Improvement in clinical signs
In cases of conjunctivitis, improvement was assessed by resolution of erythema, swelling, epiphora, corneal inflammation and pain (evidenced by squinting). In cases of cystitis, improvement was assessed by absence of pain on urination (evidenced by not vocalising when urinating), resolution of incontinence (dry fur around the cloaca and rump), reduction in bladder wall thickness at ultrasound and the absence of blood or excess sediment in the urine. Orange brown staining of the fur of the rump persists for many weeks after the resolution of cystitis as stained fur is gradually replaced by new white hairs.
Results
Clearance of infection
C. pecorum loads, greater than a million copies/μL, were detected at admission. After the initial 28 day treatment, 15 koalas continued to have a positive qPCR result from at least one of the three sample sites, requiring further treatment. Urogenital and rectal swabs were more frequently positive after treatment than were conjunctival swabs (Table 3). None of the antibiotics were 100% effective (Table 4). Mortality occurred in all treatment groups, except enrofloxacin. Mortality was not necessarily the consequence of antibiotic therapy, as chronic chlamydiosis is an extremely debilitating disease in koalas and co-infection with other pathogens can also alter the outcome.
Clinical response
The five antibiotics produced varying degrees of improvement in the clinical signs of chlamydiosis. Doxycycline was the most effective anti-chlamydial antibiotic tested, achieving both clinical recovery and infection control in 97% of cases. Side effects included those typical of broad-spectrum antibiotic therapy in koalas: occasional weight loss, depression, candidiasis, dysbiosis and typhlocolitis. In addition, marked pain on intramuscular injection was overcome by diluting the long acting preparation of doxycycline 50:50 with sterile saline prior to subcutaneous injection.

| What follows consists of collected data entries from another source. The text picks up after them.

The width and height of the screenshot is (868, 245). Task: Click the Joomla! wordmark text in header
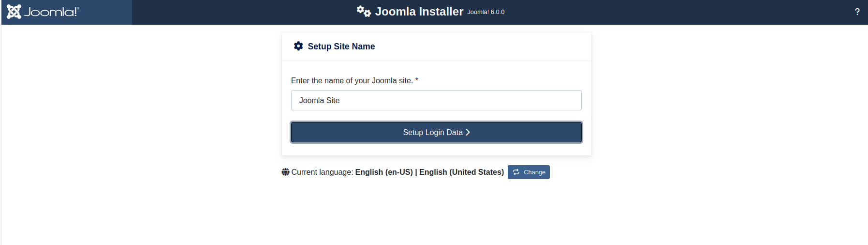[x=51, y=12]
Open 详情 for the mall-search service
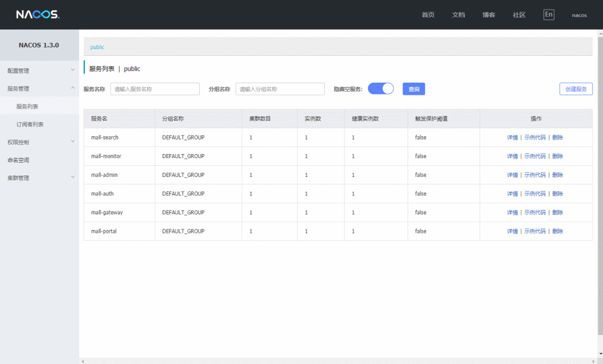 [x=513, y=137]
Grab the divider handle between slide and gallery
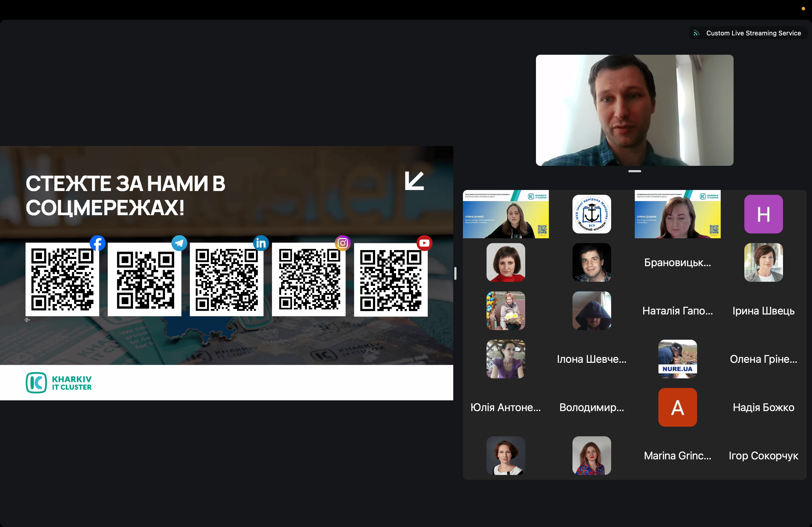This screenshot has height=527, width=812. (455, 273)
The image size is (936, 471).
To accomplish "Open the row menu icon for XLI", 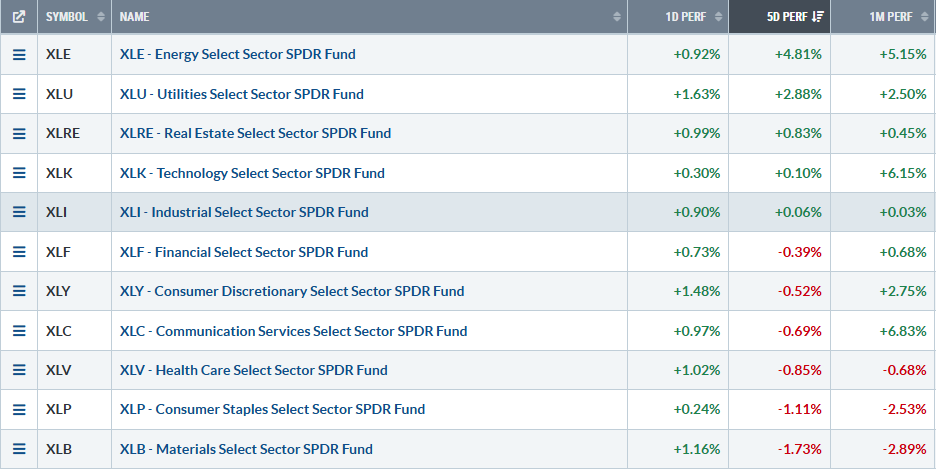I will pyautogui.click(x=19, y=212).
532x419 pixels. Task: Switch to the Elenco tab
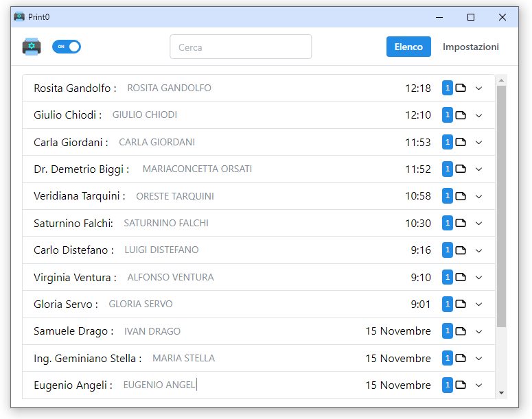[x=408, y=47]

Chloramphenicol was also effective with 81% of treated individuals being qPCR negative at the end of treatment (Table 4). Side effects also included weight loss, depression, candidiasis, dysbiosis and typhlocolitis but also bone marrow hypoplasia. Florfenicol, an analogue of chloramphenicol known to cause less bone marrow suppression in domestic animals, produced poor results in koalas on the treatment regimen used in this study, being effective in 66% of cases treated (Table 4). It was also associated with pronounced weight loss, inappetence and depression. On this basis, use of this drug was discontinued after treating 8 koalas. Enrofloxacin achieved both clinical improvement and elimination of chlamydial DNA in 75% of the koalas in this treatment group (Table 4).

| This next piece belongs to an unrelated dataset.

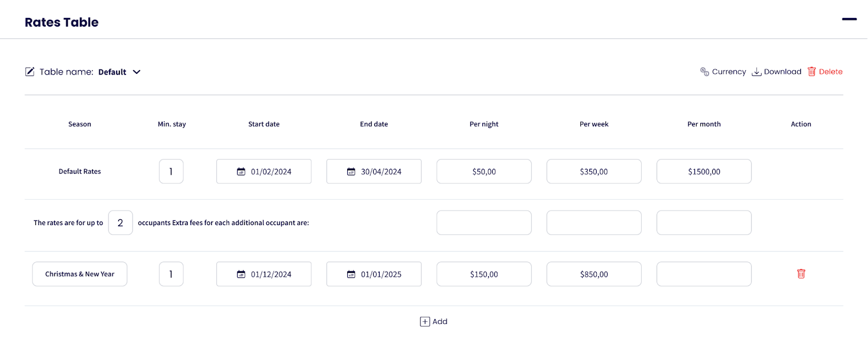Image resolution: width=868 pixels, height=357 pixels.
Task: Collapse the Rates Table section
Action: coord(849,19)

Azithromycin in koalas was trialled using the regime developed for children, with the advantage of a 3-day course of treatment. The azithromycin treatment group experienced the most severe gastrointestinal side effects, depression and body weight loss, and only one of 4 koalas treated survived to release. However, all koalas selected for treatment with azithromycin had very severe clinical signs of chlamydiosis and all showed a rapid and dramatic improvement in their clinical signs during the first 14 days of therapy. Another disadvantage of azithromycin is that it is painful even on intravenous injection; therefore, it was diluted and given intravenously, over 30 minutes, to sedated or anaesthetised koalas (Table 2). These factors made azithromycin the least effective (Table 4) and least convenient of the five antibiotics used. Its effectiveness as an anti-chlamydial antibiotic suggests that with advances in supportive care, in particular maintaining the caecal microbiome, there may be a role for this antibiotic in specific cases.

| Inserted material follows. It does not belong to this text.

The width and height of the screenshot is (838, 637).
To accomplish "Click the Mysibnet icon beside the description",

The efficacy of the five antibiotics were evaluated on their ability to meet seven criteria developed to represent an ideal therapeutic antibiotic (Table 5). Doxycycline performed the best meeting six of the seven criteria.
Bodyweight
In the majority of cases, treatment for chlamydiosis was associated with loss of bodyweight, particularly during the first week when wild animals are adapting to temporary captivity. Many of the treated koalas experienced a less than 5% drop in bodyweight during week 1 of treatment. However, koalas treated with azithromycin lost an average of 9% body weight (range 4.4 to 12.4%) during the first week of treatment.
Clinical pathology
In the subset of koalas in which blood was analysed, the haematological and biochemical parameters measured were within the normal range for koalas in all treatment groups. Abnormalities detected were primarily in electrolytes, PCV/TP or white cell differentials, but were not consistently associated with any treatment group.
Effect on gut flora
During treatment with any broad-spectrum antibiotic, koalas may develop gastrointestinal pathology, primarily candidiasis, diarrhoea, caeco-colic dysbiosis (altered gut flora) or typhlocolitis (inflammation of the caecum and colon). The use of chloramphenicol was frequently associated with gastrointestinal candidiasis, usually at about 2 weeks, into the 28-day treatment. Diarrhoea is a frequent intermittent occurrence in koalas and may be associated with leaf species ingested or as a side effect of antibiotic therapy. Dysbiosis, as assessed by faecal smear, was observed in koalas in all treatment groups. Typhlocolitis can be a life-threatening condition in koalas and was detected occasionally in the koalas in this study and likely to be associated with the impact of broad spectrum antibiotics on essential microbe populations in the caecum and colon.
Discussion
In this hospital-based study of the treatment of chlamydiosis in koalas, doxycycline and chloramphenicol were the most effective antibiotics of the five tested and produced good clinical outcomes. The microbiological cure rates for doxycycline and chloramphenicol were 97% and 81%, respectively. All antibiotics used were effective in some of the koalas treated, however none were effective in all animals.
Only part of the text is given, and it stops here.